Postgresql sort 'WHERE id IN' by original id list order

Posted: 2014-05-02

I've been testing elasticsearch in a rails project recently - and stumbled on an issue with sorting.

You see - elasticsearch returns the search results either sorted by score or by the sort order you ask for. Then you need to convert the search results to records - so a simple

ModelType.where(id: ids)

However - on postgresql - this returns the records in database order (seems to be insert order).

You could try sorting post fetch:

index = ModelType.where(id: ids).to_a.group_by(&:id)
ids.map { |i| index[i.to_i].first }

But - what if we want to do this in the database.

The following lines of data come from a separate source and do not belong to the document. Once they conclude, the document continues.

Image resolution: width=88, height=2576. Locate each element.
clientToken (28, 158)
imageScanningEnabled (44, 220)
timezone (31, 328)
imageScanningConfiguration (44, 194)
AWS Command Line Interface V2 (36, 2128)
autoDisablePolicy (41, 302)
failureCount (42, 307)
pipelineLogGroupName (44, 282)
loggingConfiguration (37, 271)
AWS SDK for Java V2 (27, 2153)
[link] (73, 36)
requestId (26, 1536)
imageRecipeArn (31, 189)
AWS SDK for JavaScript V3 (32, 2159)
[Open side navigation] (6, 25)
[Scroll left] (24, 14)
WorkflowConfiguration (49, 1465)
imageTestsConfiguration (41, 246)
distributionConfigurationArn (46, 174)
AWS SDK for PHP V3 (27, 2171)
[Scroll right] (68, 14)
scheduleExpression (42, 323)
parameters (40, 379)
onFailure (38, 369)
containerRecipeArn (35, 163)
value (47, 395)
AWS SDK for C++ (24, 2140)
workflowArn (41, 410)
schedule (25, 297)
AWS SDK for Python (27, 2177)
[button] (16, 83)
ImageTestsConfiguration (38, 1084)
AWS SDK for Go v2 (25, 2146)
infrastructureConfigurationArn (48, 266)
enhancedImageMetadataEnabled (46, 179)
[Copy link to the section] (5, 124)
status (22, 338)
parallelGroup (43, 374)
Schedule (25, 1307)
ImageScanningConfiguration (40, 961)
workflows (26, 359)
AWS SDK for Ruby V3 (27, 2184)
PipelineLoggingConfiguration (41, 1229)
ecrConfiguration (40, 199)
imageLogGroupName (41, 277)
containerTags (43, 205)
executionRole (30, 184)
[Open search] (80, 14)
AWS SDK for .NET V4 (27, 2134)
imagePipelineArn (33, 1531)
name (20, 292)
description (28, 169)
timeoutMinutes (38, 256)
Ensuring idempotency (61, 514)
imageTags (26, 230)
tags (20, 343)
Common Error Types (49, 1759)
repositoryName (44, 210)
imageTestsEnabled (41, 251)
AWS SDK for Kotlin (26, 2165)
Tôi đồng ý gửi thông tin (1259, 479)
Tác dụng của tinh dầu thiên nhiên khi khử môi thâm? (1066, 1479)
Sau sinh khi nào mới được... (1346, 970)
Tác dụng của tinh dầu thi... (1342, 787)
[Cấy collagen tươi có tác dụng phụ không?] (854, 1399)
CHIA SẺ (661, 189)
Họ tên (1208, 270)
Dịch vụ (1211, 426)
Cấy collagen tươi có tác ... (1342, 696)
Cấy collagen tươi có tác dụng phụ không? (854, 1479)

A google search led me to this article on how to give postgresql a similar function to mysql's find_in_set

So - adding a rails migration to add the function:

create or replace function find_in_array(
  needle anyelement, haystack anyarray) returns integer as $$
declare
  i integer;
begin
  for i in 1..array_upper(haystack, 1) loop
    if haystack[i] = needle then
      return i;
    end if;
  end loop;
  raise exception 'find_in_array: % not found in %', needle, haystack;
end;
$$ language 'plpgsql';

and an initializer file where we override:

class String
  def sql_escape
    self.gsub(/[%_'\\"]/, "\\\\\\0")
  end
end

class Array
  def to_postgres_array
    "'{" + self.inject([]) do |mem, val|
      mem << (val.kind_of?(String) ? "\"#{val.sql_escape}\"" : val)
      mem
    end.join(", ") + "}'"
  end
end

We end up able to call:

ModelType.where(id: ids).order("find_in_array(id, #{ids.to_postgres_array})")

Benchmarking this on my small'ish dataset shows that this is faster than the post fetch sort in ruby. Not sure what it does on larger data sets though.